Your objective: Reproduce the lines below without changing them, starting at the line that contains "You are a GUI" and ending with the line that contains "Action: click(x=513, y=77)", both included. Omit the pictures from your answer.
━━━
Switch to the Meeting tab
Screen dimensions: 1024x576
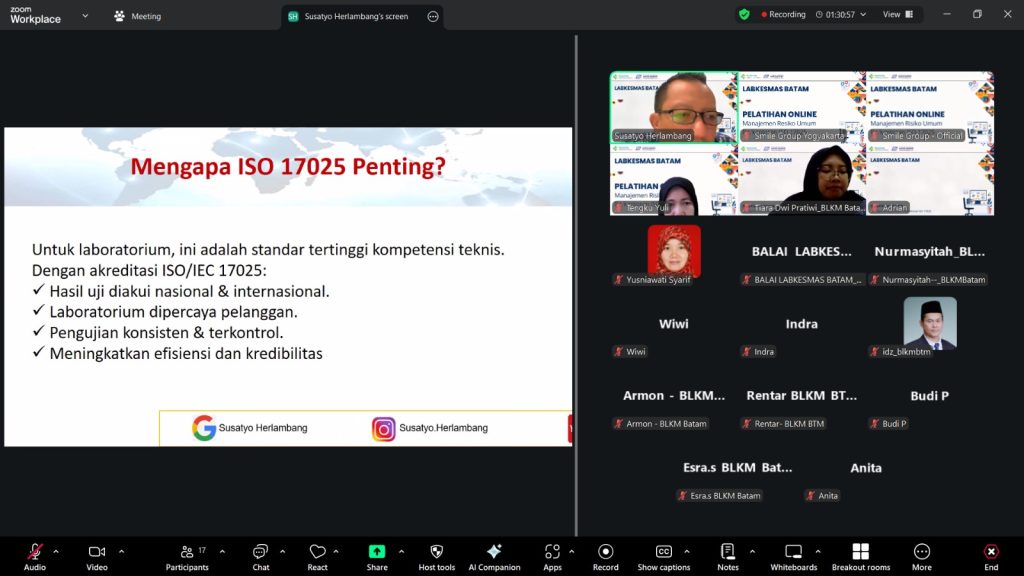click(138, 16)
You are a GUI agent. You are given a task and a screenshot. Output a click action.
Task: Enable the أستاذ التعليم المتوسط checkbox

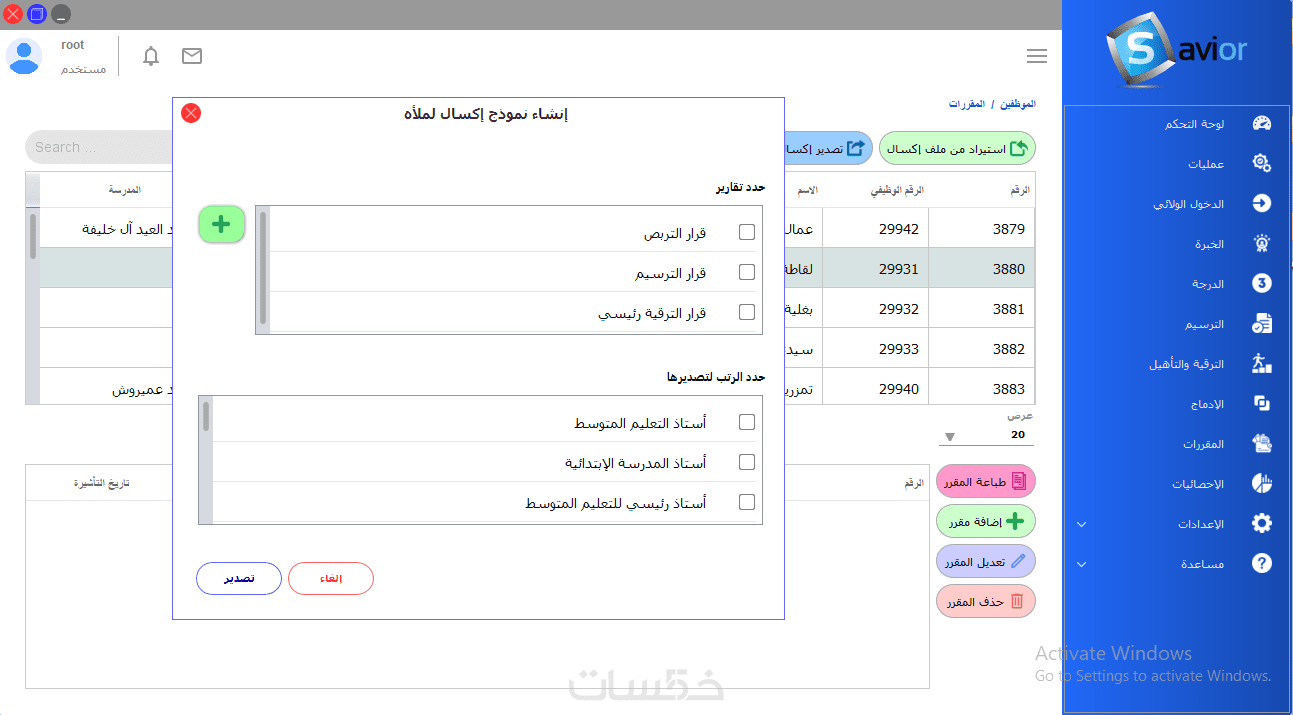[747, 423]
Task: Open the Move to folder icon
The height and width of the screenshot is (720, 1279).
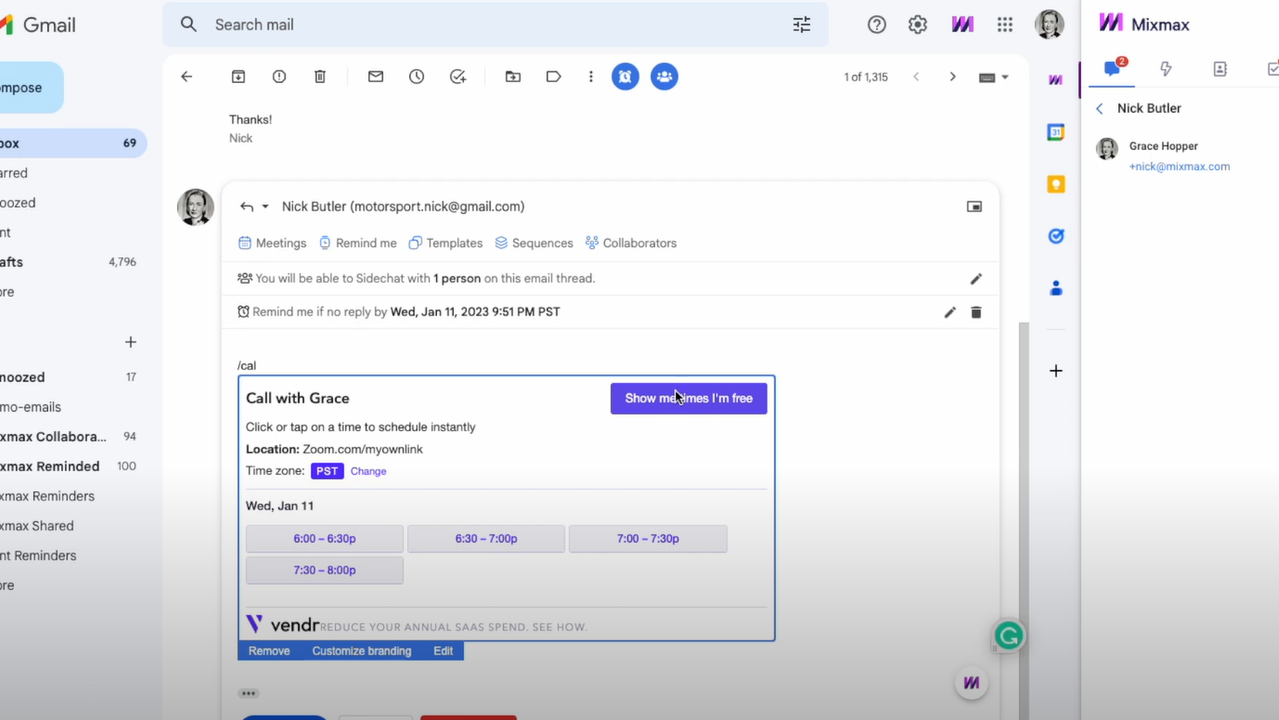Action: click(x=513, y=77)
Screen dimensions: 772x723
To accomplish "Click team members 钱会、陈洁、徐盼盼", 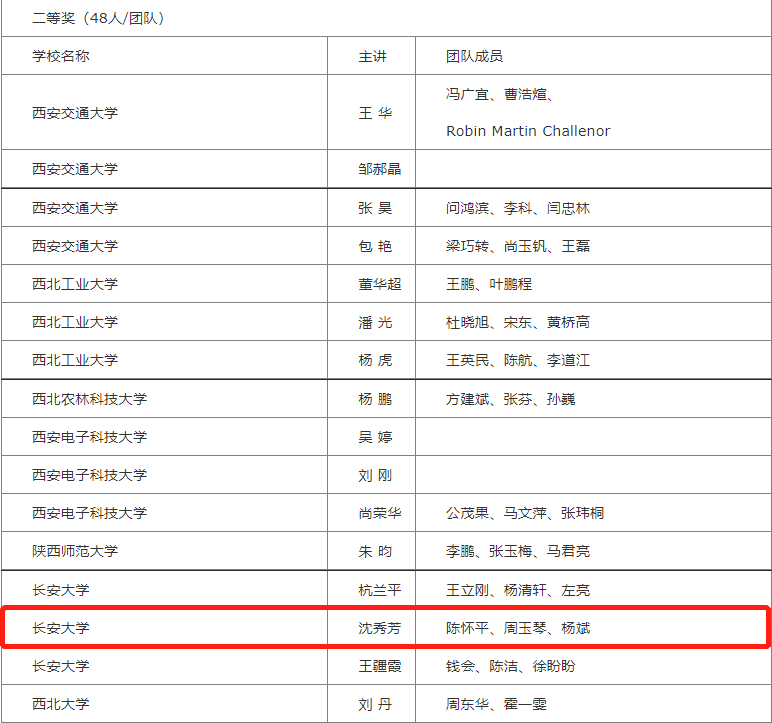I will (x=510, y=666).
━━━
Correct answer:
You are a GUI agent. You are given a task and a screenshot. Output a click action.
Task: Enable the أستاذ التعليم المتوسط checkbox

[747, 423]
Task: Open the Move to folder icon
The height and width of the screenshot is (720, 1279).
Action: click(x=513, y=77)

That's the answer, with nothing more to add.